◆ Written problem
Reproduce every line of the data below without any changes.

◆ Dataset
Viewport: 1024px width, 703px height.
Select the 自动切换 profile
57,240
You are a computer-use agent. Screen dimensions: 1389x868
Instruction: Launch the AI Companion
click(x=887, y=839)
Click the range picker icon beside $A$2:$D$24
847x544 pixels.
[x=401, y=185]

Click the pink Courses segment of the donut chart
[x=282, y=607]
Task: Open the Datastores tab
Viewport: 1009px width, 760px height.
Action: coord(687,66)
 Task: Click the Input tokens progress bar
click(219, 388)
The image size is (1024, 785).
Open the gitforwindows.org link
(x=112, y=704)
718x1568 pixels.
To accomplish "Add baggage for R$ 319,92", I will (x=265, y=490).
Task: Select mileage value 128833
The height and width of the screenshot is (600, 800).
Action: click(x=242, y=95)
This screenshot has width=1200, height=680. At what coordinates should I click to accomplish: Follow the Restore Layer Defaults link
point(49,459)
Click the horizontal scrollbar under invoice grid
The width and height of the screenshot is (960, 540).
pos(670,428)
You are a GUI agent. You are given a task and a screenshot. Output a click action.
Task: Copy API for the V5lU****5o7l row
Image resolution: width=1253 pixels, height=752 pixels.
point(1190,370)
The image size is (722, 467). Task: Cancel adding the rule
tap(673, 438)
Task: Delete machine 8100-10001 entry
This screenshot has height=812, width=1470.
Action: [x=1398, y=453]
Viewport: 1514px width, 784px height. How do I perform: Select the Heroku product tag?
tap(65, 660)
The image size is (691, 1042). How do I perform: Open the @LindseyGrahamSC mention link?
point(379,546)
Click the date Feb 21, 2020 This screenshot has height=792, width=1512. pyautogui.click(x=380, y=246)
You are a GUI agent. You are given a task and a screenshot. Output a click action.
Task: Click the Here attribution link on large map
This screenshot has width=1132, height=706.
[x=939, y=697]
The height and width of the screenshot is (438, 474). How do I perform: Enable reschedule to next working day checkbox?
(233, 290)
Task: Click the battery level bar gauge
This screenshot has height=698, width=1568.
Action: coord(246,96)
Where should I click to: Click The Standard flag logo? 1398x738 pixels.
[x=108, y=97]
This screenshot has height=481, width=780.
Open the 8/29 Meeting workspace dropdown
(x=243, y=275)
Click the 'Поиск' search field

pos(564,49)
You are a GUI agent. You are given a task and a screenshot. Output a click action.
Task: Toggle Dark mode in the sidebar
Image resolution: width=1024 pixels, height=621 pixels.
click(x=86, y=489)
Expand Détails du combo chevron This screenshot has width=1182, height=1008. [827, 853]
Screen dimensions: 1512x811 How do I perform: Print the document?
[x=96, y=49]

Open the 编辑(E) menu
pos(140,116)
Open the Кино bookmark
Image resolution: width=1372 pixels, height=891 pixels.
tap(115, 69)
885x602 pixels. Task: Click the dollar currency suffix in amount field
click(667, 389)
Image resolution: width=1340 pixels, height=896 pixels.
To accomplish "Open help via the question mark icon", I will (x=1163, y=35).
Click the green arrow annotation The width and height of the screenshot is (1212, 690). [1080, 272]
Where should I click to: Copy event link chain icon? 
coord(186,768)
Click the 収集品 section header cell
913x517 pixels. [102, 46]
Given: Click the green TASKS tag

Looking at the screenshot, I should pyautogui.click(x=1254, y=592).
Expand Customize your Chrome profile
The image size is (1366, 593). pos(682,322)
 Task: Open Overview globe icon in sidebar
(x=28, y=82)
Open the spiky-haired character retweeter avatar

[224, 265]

◆ Correct response
Viewport: 1024px width, 703px height.
Select the 自动切换 profile
57,240
You are a computer-use agent. Screen dimensions: 1389x868
Instruction: Launch the AI Companion
click(x=887, y=839)
Click the range picker icon beside $A$2:$D$24
847x544 pixels.
[x=401, y=185]

Click the pink Courses segment of the donut chart
[x=282, y=607]
Task: Open the Datastores tab
Viewport: 1009px width, 760px height.
Action: coord(687,66)
 Task: Click the Input tokens progress bar
click(219, 388)
The image size is (1024, 785).
Open the gitforwindows.org link
(x=112, y=704)
718x1568 pixels.
To accomplish "Add baggage for R$ 319,92", I will (x=265, y=490).
Task: Select mileage value 128833
The height and width of the screenshot is (600, 800).
Action: click(x=242, y=95)
This screenshot has width=1200, height=680. At what coordinates should I click to accomplish: Follow the Restore Layer Defaults link
point(49,459)
Click the horizontal scrollbar under invoice grid
The width and height of the screenshot is (960, 540).
pos(670,428)
You are a GUI agent. You are given a task and a screenshot. Output a click action.
Task: Copy API for the V5lU****5o7l row
Image resolution: width=1253 pixels, height=752 pixels.
point(1190,370)
The image size is (722, 467). Task: Cancel adding the rule
tap(673, 438)
Task: Delete machine 8100-10001 entry
This screenshot has height=812, width=1470.
Action: [x=1398, y=453]
Viewport: 1514px width, 784px height. How do I perform: Select the Heroku product tag?
tap(65, 660)
The image size is (691, 1042). How do I perform: Open the @LindseyGrahamSC mention link?
point(379,546)
Click the date Feb 21, 2020 This screenshot has height=792, width=1512. pyautogui.click(x=380, y=246)
You are a GUI agent. You are given a task and a screenshot. Output a click action.
Task: Click the Here attribution link on large map
This screenshot has width=1132, height=706.
[x=939, y=697]
The height and width of the screenshot is (438, 474). How do I perform: Enable reschedule to next working day checkbox?
(233, 290)
Task: Click the battery level bar gauge
This screenshot has height=698, width=1568.
Action: coord(246,96)
Where should I click to: Click The Standard flag logo? 1398x738 pixels.
[x=108, y=97]
This screenshot has height=481, width=780.
Open the 8/29 Meeting workspace dropdown
(x=243, y=275)
Click the 'Поиск' search field

pos(564,49)
You are a GUI agent. You are given a task and a screenshot. Output a click action.
Task: Toggle Dark mode in the sidebar
Image resolution: width=1024 pixels, height=621 pixels.
click(x=86, y=489)
Expand Détails du combo chevron This screenshot has width=1182, height=1008. [827, 853]
Screen dimensions: 1512x811 How do I perform: Print the document?
[x=96, y=49]

Open the 编辑(E) menu
pos(140,116)
Open the Кино bookmark
Image resolution: width=1372 pixels, height=891 pixels.
tap(115, 69)
885x602 pixels. Task: Click the dollar currency suffix in amount field
click(667, 389)
Image resolution: width=1340 pixels, height=896 pixels.
To accomplish "Open help via the question mark icon", I will (x=1163, y=35).
Click the green arrow annotation The width and height of the screenshot is (1212, 690). [1080, 272]
Where should I click to: Copy event link chain icon? 
coord(186,768)
Click the 収集品 section header cell
913x517 pixels. [102, 46]
Given: Click the green TASKS tag

Looking at the screenshot, I should pyautogui.click(x=1254, y=592).
Expand Customize your Chrome profile
The image size is (1366, 593). pos(682,322)
 Task: Open Overview globe icon in sidebar
(x=28, y=82)
Open the spiky-haired character retweeter avatar

[224, 265]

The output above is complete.